Pharmacogenetic landscape of Metabolic Syndrome components drug response in Tunisia and comparison with worldwide populations

Affiliations

Pharmacogenetic landscape of Metabolic Syndrome components drug response in Tunisia and comparison with worldwide populations

Haifa Jmel et al. PLoS One. .

Abstract

Genetic variation is an important determinant affecting either drug response or susceptibility to adverse drug reactions. Several studies have highlighted the importance of ethnicity in influencing drug response variability that should be considered during drug development. Our objective is to characterize the genetic variability of some pharmacogenes involved in the response to drugs used for the treatment of Metabolic Syndrome (MetS) in Tunisia and to compare our results to the worldwide populations. A set of 135 Tunisians was genotyped using the Affymetrix Chip 6.0 genotyping array. Variants located in 24 Very Important Pharmacogenes (VIP) involved in MetS drug response were extracted from the genotyping data. Analysis of variant distribution in Tunisian population compared to 20 worldwide populations publicly available was performed using R software packages. Common variants between Tunisians and the 20 investigated populations were extracted from genotyping data.

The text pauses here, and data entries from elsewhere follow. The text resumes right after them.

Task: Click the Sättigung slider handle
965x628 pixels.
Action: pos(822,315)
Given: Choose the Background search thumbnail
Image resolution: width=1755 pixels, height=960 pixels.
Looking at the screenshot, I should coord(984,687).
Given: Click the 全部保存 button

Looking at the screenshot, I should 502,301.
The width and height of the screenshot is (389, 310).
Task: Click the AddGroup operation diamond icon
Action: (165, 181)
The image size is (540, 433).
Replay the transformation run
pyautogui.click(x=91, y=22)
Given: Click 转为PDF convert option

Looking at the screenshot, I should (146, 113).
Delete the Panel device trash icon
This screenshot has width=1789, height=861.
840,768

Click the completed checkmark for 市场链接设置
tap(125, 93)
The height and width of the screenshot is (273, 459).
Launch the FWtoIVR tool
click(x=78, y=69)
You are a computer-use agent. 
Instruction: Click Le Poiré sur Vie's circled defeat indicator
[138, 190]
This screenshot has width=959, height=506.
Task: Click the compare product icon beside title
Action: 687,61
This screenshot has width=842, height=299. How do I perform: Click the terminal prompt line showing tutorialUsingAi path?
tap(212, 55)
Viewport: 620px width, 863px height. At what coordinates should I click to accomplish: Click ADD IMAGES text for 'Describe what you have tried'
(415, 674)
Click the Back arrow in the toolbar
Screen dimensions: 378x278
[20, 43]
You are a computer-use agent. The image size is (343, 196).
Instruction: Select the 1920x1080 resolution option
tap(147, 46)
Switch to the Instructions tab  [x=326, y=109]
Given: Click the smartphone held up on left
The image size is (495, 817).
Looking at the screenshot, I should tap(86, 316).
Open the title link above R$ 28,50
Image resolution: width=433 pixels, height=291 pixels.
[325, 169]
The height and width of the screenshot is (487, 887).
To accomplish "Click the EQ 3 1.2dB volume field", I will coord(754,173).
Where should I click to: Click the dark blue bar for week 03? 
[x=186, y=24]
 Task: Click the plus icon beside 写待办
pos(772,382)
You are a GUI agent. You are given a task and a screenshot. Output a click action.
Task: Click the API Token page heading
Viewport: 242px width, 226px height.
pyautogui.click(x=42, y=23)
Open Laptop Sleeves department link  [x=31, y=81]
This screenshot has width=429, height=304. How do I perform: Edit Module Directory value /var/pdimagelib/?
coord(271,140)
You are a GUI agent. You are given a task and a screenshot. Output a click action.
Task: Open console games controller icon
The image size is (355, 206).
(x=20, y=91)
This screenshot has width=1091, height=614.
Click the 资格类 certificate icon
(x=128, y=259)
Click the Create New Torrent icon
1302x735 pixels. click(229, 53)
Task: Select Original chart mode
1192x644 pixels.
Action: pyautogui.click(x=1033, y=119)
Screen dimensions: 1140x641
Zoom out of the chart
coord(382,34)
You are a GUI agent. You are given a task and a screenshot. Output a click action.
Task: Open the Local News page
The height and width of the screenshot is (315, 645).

Multidimensional screening showed that Tunisian population is clustered with North African and European populations. The greatest divergence was observed with the African and Asian population. In addition, we performed Inter-ethnic comparison based on the genotype frequencies of five VIP biomarkers. The genotype frequencies of the biomarkers rs3846662, rs1045642, rs7294 and rs12255372 located respectively in HMGCR, ABCB1, VKORC1 and TCF7L2 are similar between Tunisian, Tuscan (TSI) and European (CEU). The genotype frequency of the variant rs776746 located in CYP3A5 gene is similar between Tunisian and African populations and different from CEU and TSI. The present study shows that the genetic make up of the Tunisian population is relatively complex in regard to pharmacogenes and reflects previous historical events. It is important to consider this ethnic difference in drug prescription in order to optimize drug response to avoid serious adverse drug reactions. Taking into account similarities with other neighboring populations, our study has an impact not only on the Tunisian population but also on North African population which are underrepresented in pharmacogenomic studies.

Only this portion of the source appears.